Andy Murray is into his first season-ending final and on course to end the year as world number one after beating Milos Raonic at the ATP World Tour Finals.

The Briton, 29, won a gripping semi-final 5-7 7-6 (7-5) 7-6 (11-9) in three hours and 38 minutes.

Murray must match Novak Djokovic’s results at the O2 Arena to stay ahead of the Serb in the rankings.

Djokovic plays Japanese fifth seed Kei Nishikori in their semi at 20:00 GMT.

The victory over Canadian fourth seed Raonic extended Murray’s winning streak to a career-best 23 matches, stretching back to September.

It was the Scot’s second lengthy encounter in four days, breaking the tournament record of three hours and 20 minutes he took to beat Nishikori in the round-robin stage on Wednesday.

“I didn’t expect to play a long one with someone with a serve like Milos,” said Murray.

“I’m tired. I’ve played so much tennis over the last few months. I’ll give it my best effort – the best of what I have.”

Raonic tests Murray to the limit

Murray was yelling at himself and 17,000 spectators were screaming with every twist and turn before he finally prevailed in an extraordinary contest.

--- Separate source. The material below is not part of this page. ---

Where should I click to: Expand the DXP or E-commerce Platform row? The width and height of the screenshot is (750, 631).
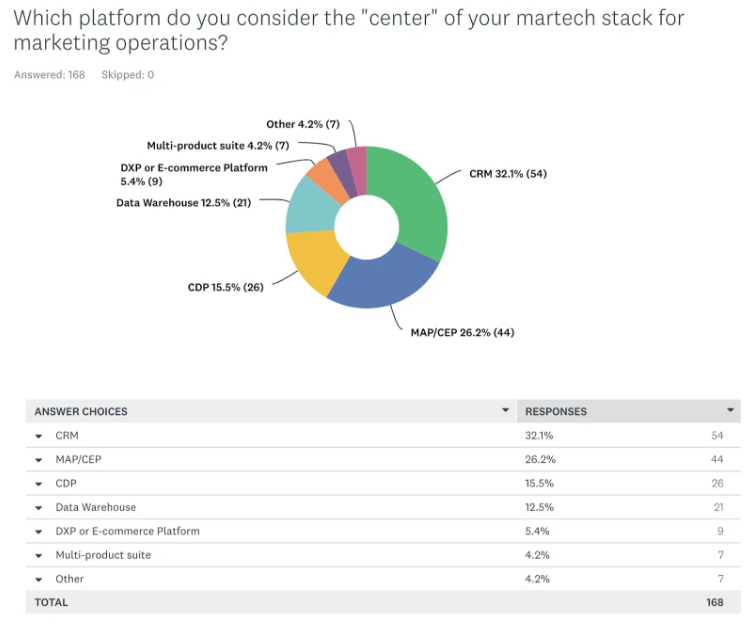pos(39,532)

He twice failed to serve out the match as the clock ticked past three hours in the final set, and three match points then slipped by in the tie-break.

Raonic had lost his past seven matches against Murray, including the finals at Queen’s Club and Wimbledon this year, but when his chance came with a match point of his own it was snuffed out by a sharp Murray volley.

Finally, at the fourth time of asking, Murray converted a match point to reach his first final at the O2 Arena and remain in control of his number one hopes.

“It was an amazing atmosphere,” added Murray.

“The longer the match went on, the louder the crowd got. This is what we play for. Matches like this and arenas like this. This is one of hardest matches I’ve played indoors.”

How did Murray fight back?

Raonic took the first set after Murray’s second serve had kept him in it for almost an hour, only to double fault on a fourth break point at 5-5.

An early break in the second had the Canadian within sight of victory, but only briefly as he followed up with an error-strewn game to hand the advantage back at 2-2.

Murray was two points from defeat in the tie-break when he was pegged back to 5-5 but a gorgeous forehand volley edged him ahead again, and a serve levelled the scores.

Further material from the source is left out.